Experience to date indicates that stereotactic radiotherapy for lung cancer is effective and well tolerated, 4^–6 even by frail patients with severely compromised lung function. Not all patients with inoperable non-small-cell lung cancer are eligible for stereotactic body radiotherapy. The location of a tumour is an important consideration. Tumours that are in close proximity to central structures (e.g., trachea, main bronchi) are generally excluded because of the prohibitive risk of serious toxicity (potentially fatal) if large doses are delivered to critical structures. 7 Therapy may also be contraindicated in patients with tumours that are in close proximity to the spinal cord, aorta or brachial plexus. Patients must be able to maintain the treatment position for the entire treatment session (frequently 30–60 minutes versus 10–15 minutes for conventional radiotherapy). The administration of analgesia (e.g., if there is shoulder pain associated with elevating the arms above the head) or an anxiolytic may be necessary.

What are the possible harms?

In patients with peripheral tumours, stereotactic radiotherapy is typically well tolerated. The incidence of serious toxicity is typically 5% or lower. A recent study found that stereotactic radiotherapy did not cause adverse effects on quality of life in the first year after treatment. 8 The most common early symptoms of toxicity (i.e., occurring 3 months or less after stereotactic body radiotherapy) include low-grade fatigue, cough, erythema and pain in the chest wall. Rates of late symptoms of toxicity (i.e., occurring more than 3 months after post-stereotactic body radiotherapy) have been low. Late occurrences of rib fractures and chest wall pain have been observed in some patients with peripheral tumours in whom part of the chest wall often receives the full dose of radiation. Reports of treatment-related mortality (e.g., radiation pneumonitis, bleeding and esophageal ulceration) have been rare, although constant vigilance is necessary. 9 Many clinical series have been unable to determine the true risk–benefit ratio of stereotactic radiotherapeutic regimens for lung cancer because of relatively short follow-up periods, a low event rate and competing risk of death.

What is the evidence so far?

The literature on stereotactic body radiotherapy for lung cancer currently consists of single or multi-institutional studies of patients treated using stereotactic body radiotherapy protocols, with some dose-escalation series but no randomized studies yet.
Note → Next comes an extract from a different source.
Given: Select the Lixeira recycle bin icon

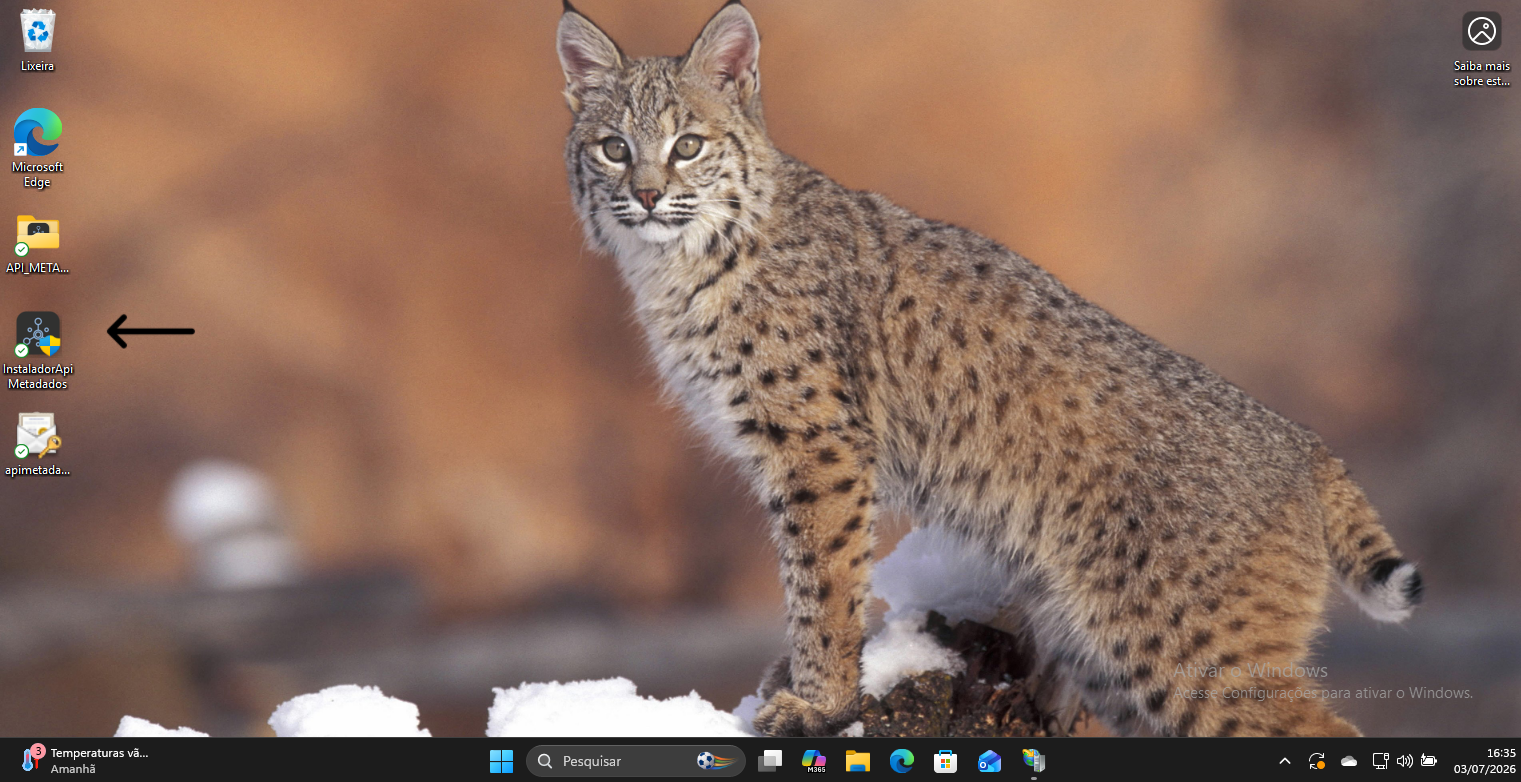Looking at the screenshot, I should point(38,40).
Rates of local control of tumours are typically 80%–90%, 4^,5^,7 which represents a 2–3-fold improvement over rates for conventionally fractionated radiotherapy. Operable patients who declined surgery and received stereotactic body radiotherapy had an actuarial 5-year overall survival rate of 70%. This rate is comparable to that for surgical resection, 4 and suggests that stereotactic body radiotherapy may be a safe alternative to surgery. Randomized trials are underway to compare stereotactic body radiotherapy to surgery. Some authors have suggested that stereotactic body radiotherapy should represent a new standard of care, 4 whereas others contend that more study is needed. 9 Given the potential for late adverse effects of radiotherapy, continued registration of patients in prospective trials or institutional protocols is needed.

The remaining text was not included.